===== DATA TO PROCESS =====
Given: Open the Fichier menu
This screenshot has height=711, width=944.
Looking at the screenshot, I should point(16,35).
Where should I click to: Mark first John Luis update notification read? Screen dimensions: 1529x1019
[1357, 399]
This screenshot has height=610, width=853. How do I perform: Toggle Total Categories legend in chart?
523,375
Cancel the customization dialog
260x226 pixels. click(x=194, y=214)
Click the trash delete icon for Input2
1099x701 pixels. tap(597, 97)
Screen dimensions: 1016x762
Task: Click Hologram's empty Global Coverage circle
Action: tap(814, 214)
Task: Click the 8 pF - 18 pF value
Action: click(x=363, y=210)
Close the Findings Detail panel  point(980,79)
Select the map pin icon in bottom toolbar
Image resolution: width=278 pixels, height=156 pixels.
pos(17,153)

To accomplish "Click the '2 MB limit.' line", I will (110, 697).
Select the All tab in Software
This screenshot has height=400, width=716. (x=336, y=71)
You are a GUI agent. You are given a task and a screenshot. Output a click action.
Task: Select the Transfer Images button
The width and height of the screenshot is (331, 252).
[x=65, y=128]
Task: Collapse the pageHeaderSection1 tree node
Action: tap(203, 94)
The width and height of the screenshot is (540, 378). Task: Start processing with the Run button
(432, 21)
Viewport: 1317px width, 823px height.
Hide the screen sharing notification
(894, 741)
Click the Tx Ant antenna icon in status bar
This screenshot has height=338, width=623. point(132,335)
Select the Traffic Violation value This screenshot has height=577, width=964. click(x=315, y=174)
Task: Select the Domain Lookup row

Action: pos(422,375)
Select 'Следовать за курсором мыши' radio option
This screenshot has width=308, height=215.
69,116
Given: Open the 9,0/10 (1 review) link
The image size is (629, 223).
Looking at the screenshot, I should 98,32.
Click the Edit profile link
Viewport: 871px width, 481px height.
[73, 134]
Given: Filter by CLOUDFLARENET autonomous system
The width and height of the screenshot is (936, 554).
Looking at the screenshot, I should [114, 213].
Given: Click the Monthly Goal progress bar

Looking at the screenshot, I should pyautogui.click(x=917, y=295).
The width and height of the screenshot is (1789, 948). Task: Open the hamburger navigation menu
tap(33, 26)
=====
• **WHAT THE EXERCISE ASKS**
Rewrite the listing starting at the line that contains "Given: Open the 9,0/10 (1 review) link" and ending at the end of the listing, replacing "progress bar" with "slider" and leaving everything else unchanged.

• **FINAL RESULT**
Given: Open the 9,0/10 (1 review) link
The image size is (629, 223).
Looking at the screenshot, I should 98,32.
Click the Edit profile link
Viewport: 871px width, 481px height.
[73, 134]
Given: Filter by CLOUDFLARENET autonomous system
The width and height of the screenshot is (936, 554).
Looking at the screenshot, I should [114, 213].
Given: Click the Monthly Goal slider

Looking at the screenshot, I should pyautogui.click(x=917, y=295).
The width and height of the screenshot is (1789, 948). Task: Open the hamburger navigation menu
tap(33, 26)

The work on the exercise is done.